§ Task description: Whenever "agent" appears in a line, please copy that line from the data.

§ Entries shown:
────

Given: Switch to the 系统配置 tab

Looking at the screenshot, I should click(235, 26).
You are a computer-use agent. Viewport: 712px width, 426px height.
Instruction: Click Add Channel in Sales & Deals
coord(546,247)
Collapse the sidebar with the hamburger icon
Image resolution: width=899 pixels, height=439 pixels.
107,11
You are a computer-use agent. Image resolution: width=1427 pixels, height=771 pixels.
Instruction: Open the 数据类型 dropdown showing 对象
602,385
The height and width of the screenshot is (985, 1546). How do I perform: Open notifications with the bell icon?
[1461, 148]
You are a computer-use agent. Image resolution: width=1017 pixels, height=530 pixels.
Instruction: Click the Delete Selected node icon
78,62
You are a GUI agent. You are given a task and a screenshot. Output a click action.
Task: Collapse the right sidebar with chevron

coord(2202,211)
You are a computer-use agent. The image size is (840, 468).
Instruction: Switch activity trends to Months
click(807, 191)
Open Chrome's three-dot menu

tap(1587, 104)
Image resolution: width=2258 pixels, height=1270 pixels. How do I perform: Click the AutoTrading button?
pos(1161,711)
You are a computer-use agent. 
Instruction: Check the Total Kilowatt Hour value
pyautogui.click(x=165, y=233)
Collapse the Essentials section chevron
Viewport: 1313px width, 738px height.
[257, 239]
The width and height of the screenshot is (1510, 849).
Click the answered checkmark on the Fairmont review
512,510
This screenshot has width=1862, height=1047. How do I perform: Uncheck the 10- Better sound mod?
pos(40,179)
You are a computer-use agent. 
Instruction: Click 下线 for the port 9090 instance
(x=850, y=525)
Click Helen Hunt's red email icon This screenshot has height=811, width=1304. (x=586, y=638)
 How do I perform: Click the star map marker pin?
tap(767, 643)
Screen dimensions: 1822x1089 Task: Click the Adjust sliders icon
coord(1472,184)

────

§ Result of this exercise:
You are a computer-use agent. Viewport: 712px width, 426px height.
You are a computer-use agent. Image resolution: width=1427 pixels, height=771 pixels.
You are a computer-use agent. Image resolution: width=1017 pixels, height=530 pixels.
You are a GUI agent. You are given a task and a screenshot. Output a click action.
You are a computer-use agent. The image size is (840, 468).
You are a computer-use agent. 
You are a computer-use agent. 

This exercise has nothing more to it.